Found 41900 visit entries
Found 13188 merges to perform :
  2010-11-27	1
  2010-11-28	2
  2010-11-29	4
  2010-11-30	7
  2010-12-01	5
  2010-12-02	1
  2010-12-03	4
  2010-12-04	2
  2010-12-05	3
  2010-12-06	4
  2010-12-08	2
  2010-12-09	3
  2010-12-10	3
  2010-12-12	16
  2010-12-13	3
  2010-12-14	37
  2010-12-15	9
  2010-12-16	21
  2010-12-17	52
  2010-12-18	10
  2010-12-19	5
  2010-12-20	1
  2010-12-21	22
  2010-12-22	22
  2010-12-23	4
  2010-12-29	2
  2011-01-02	1
  2011-01-03	5
  2011-01-04	66
  2011-01-05	1334
  2011-01-06	1414
  2011-01-07	907
  2011-01-08	779
  2011-01-09	1105
  2011-01-10	1399
  2011-01-11	1393
  2011-01-12	1539
  2011-01-13	835
  2011-01-14	1320
  2011-01-15	843
  2011-01-16	2
  2011-01-19	1
Now exiting. Use --fixit to fix the problems found.


#14

this is really cool, thanks!

Would it be possible to limit the date range on which it operates to Jan. 5 until Jan. 9 or so (maybe configurable)? I don’t like the idea of fixing data that predate the bug (even if some variant of the problem really has been there). If anything goes wrong with your script despite testing, I would not be too sad if it would only affect a date range that is screwed up anyways…

Also, your observation that the problem has been there before could explain why I feel that I have fewer visitors with 1.1.2b than I had with 1.0; this might be an early version of the bug and no real behaviour change on the part of my visitors.


#15

You got it, I have uploaded a new version with the options --from and --to (format: “YYYY-MM-DD” )


#16

Thanks a lot!

unfortunately, I have either too many visitor records (8 m records in the table) or too weak a server - the select statement takes too long, and the script gets killed despite generous research allocation. I tried adding an index and a restriction based on the dates, but still did not get anywhere…


#17

The implementation is very naive (I don’t have much data as you have seen). I will try to optimize it a bit and come back here.

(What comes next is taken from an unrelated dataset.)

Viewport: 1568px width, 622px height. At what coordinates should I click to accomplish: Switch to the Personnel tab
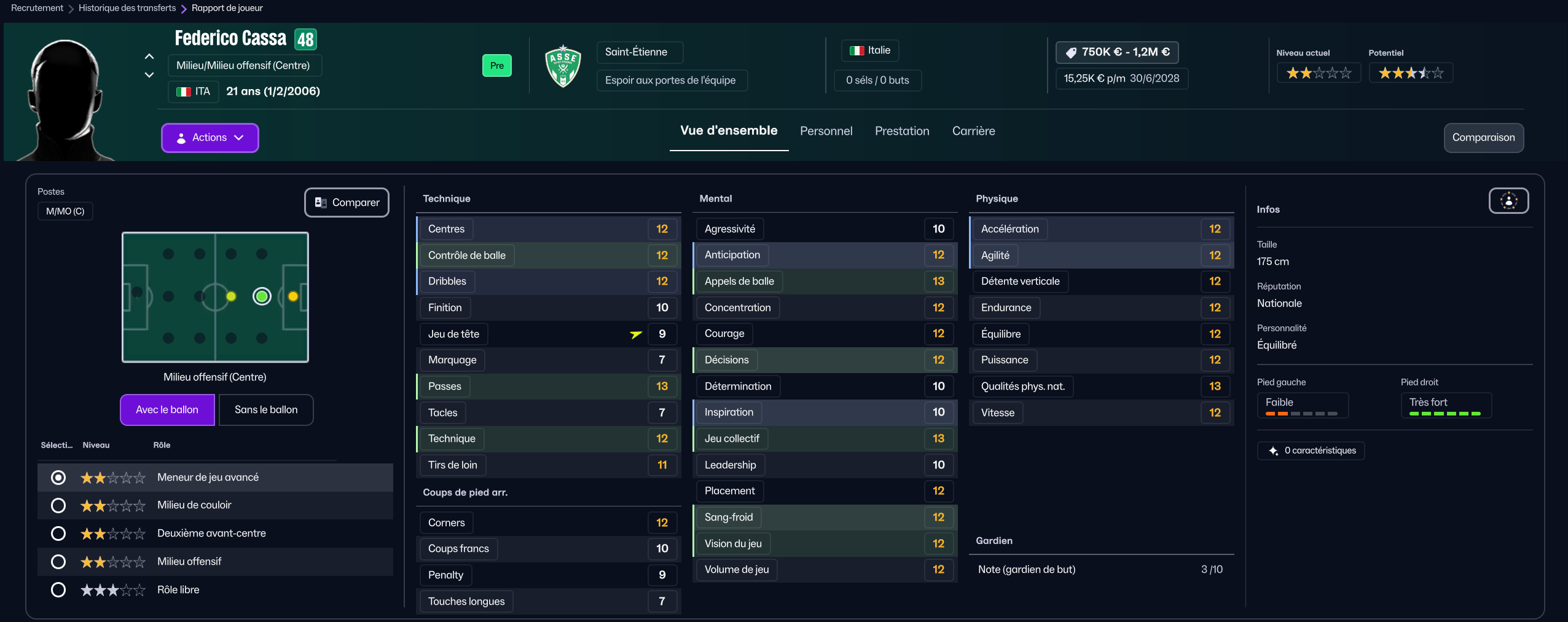(826, 131)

In the meantime, could a Piwik developer give some feedback ? Any issues with this approach ? vipsoft do you have an opinion on this script ? Thanks !


#18

I have updated the script. It will now fetch only the relevant data from the database (based on the given dates).
If the data for your whole time window is still too big, you can call the script day by day.
Furthermore, it will now display the progress for the queries.
Let me know if it works for you.


#19

perfect, thanks!

I am attaching the “before” and “after” images of the German subsection of my site. It now looks a hell of a lot more believable!

EDIT: I ran your script only on the range from Jan 5 to Jan 14 (which I believe is the time when I had the buggy version 1.1.1 installed)


(vipsoft) #20

Nice. IIRC there was a race condition in earlier versions where requests on the same second might return different visitor cookies. Perhaps those are the instances your script caught.

I’m on the road now, so at the earliest, I can take a look at your script tonight when I get back.